She called me. Conversation went something like this:

HER: “Do you have anything on [the name of the alley] in the vertical file?”
[I check–we don’t] HER: “I’m trying to think what would be a cause, as it were, of a haunting.”
Me: “Could someone have died in a hideous bowling accent?”
HER: “Well, no, but there was a skirmish there in 1775 and some British soldiers were killed. Do you think that’s good?”
Me: “I think for a ghost story it’s very good.”
HER: “But why would British soldiers be haunting a bowling alley?”
Me: “Well. they are dead. What else would they be doing with their time?”
HER: “But isn’t a haunting caused by some kind of horrific event?”
Me: “Well, I imagine being killed is quite horrific.”
HER: “Well it’s just that if I’m going to help make a segment for a television show I want the argument to be plausible.”
Me; “You told me the show is called Haunted. I doubt plausibility is a major concern.”

**Instruction**.
Check each statement against the phone conversation above. Answer yes or no for each, and quote the exact words from the conversation that decide it.
1. The vertical file had something on the alley.
2. British soldiers were killed in a skirmish at the site in 1775.
3. The television show is called Haunted.

**Provided data**.
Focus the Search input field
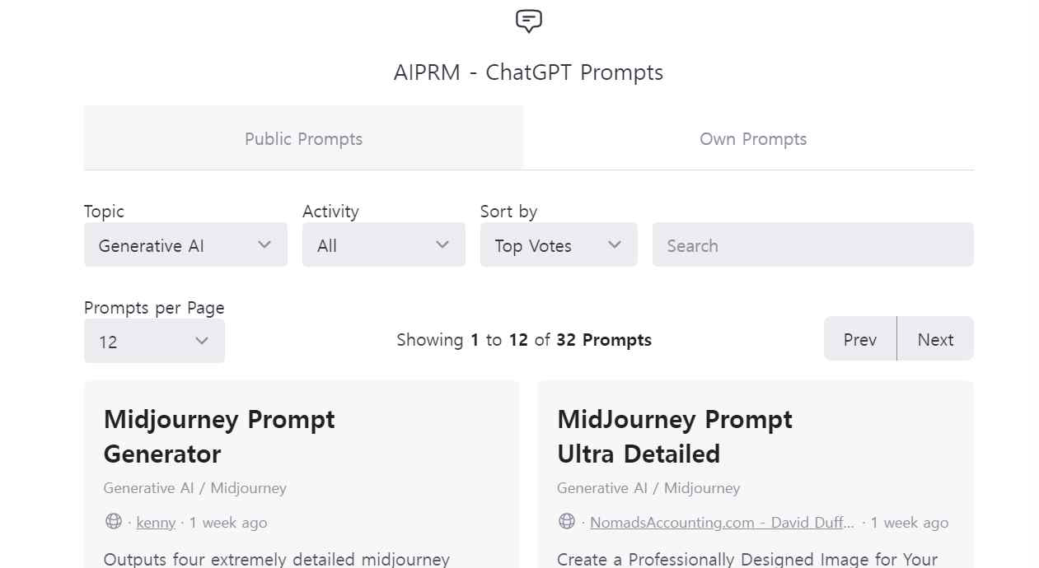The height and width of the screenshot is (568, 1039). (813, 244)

==

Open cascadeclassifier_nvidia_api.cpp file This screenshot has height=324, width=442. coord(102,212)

* * *

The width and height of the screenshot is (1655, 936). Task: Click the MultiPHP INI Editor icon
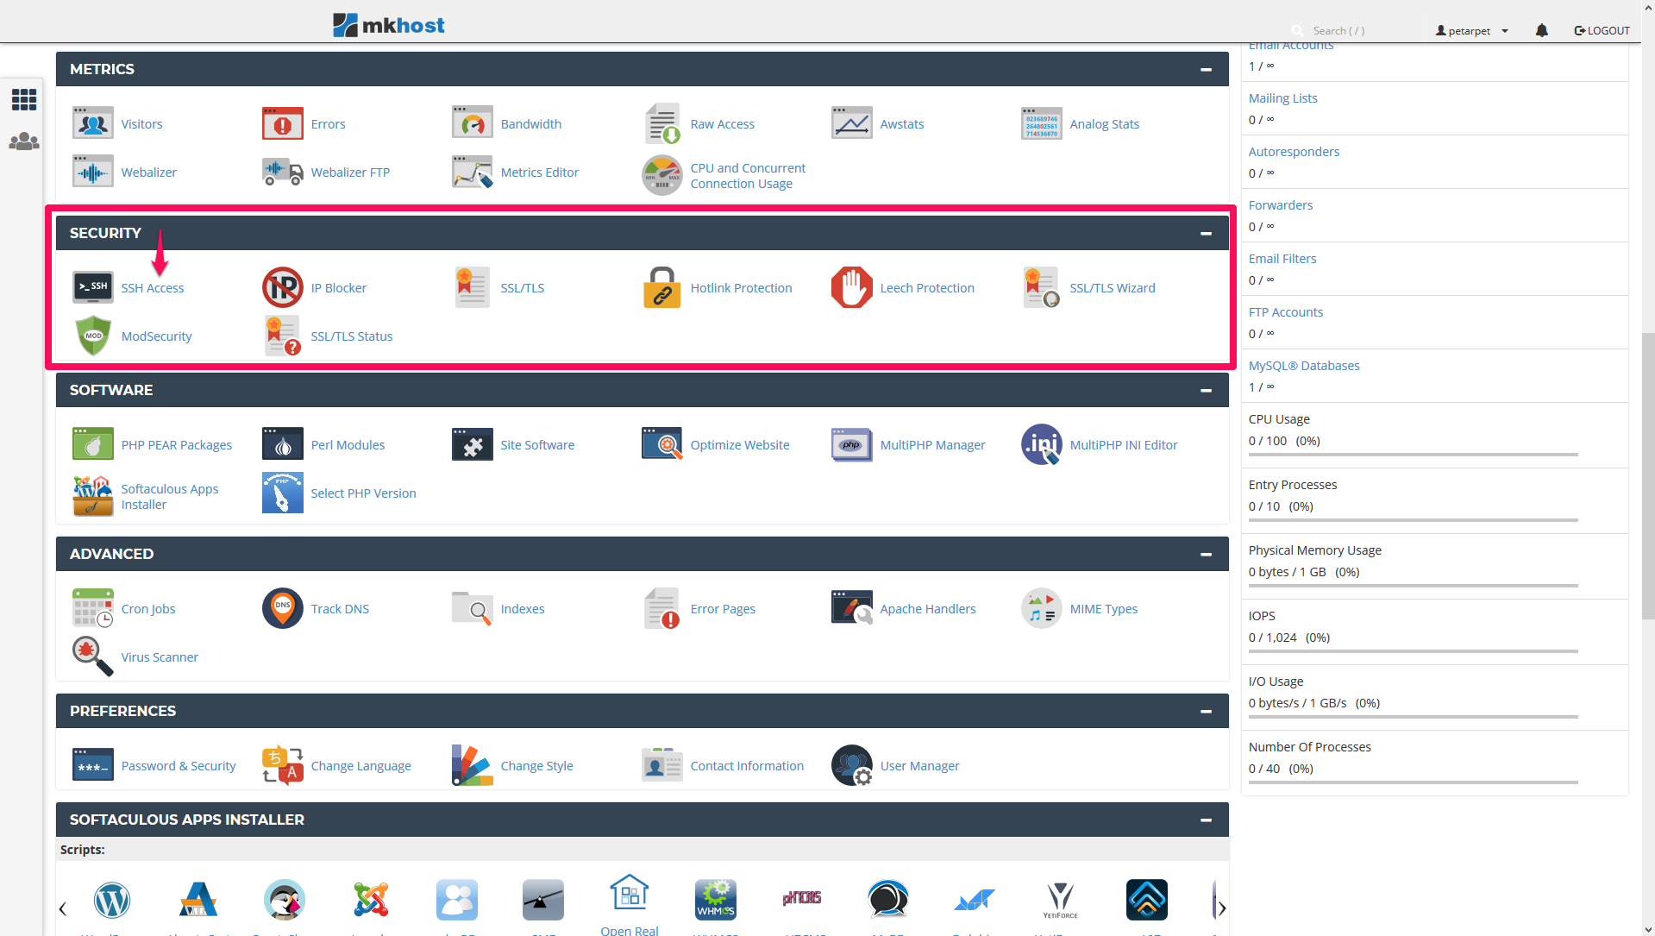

**The completed task**.
1. No: "I check–we don’t"
2. Yes: "there was a skirmish there in 1775 and some British soldiers were killed"
3. Yes: "You told me the show is called Haunted."